**Directions:** Among the entries below, find the lines with the word "Screenshot" and return them.
═══ Record extracts ═══
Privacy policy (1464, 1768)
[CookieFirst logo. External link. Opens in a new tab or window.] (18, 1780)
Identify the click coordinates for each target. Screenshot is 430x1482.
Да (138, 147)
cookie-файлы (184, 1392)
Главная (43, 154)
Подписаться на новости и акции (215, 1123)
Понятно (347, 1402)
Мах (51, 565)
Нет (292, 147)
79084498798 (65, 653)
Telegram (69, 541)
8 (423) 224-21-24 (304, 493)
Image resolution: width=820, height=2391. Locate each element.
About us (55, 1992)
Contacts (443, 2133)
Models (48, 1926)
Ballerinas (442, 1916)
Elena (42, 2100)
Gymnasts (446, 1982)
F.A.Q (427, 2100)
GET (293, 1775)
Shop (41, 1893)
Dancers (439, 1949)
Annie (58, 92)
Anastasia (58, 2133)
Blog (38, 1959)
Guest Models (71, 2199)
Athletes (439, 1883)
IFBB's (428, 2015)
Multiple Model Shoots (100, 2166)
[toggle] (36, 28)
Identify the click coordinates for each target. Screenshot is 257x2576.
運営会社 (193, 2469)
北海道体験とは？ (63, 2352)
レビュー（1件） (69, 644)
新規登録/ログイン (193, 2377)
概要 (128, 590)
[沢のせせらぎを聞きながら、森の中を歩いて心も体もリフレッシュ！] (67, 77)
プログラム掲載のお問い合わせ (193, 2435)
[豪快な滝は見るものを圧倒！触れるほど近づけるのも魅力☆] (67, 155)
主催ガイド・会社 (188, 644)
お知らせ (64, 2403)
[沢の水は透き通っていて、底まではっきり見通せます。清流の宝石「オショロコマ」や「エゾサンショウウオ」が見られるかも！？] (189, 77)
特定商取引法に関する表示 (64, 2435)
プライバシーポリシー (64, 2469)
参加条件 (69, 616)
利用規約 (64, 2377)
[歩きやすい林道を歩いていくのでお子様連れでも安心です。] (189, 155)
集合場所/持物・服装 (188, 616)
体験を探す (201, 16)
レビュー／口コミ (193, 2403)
═══
**Result of this exercise:**
Identify the click coordinates for each target. Screenshot is 430x1482.
Identify the click coordinates for each target. Screenshot is 257x2576.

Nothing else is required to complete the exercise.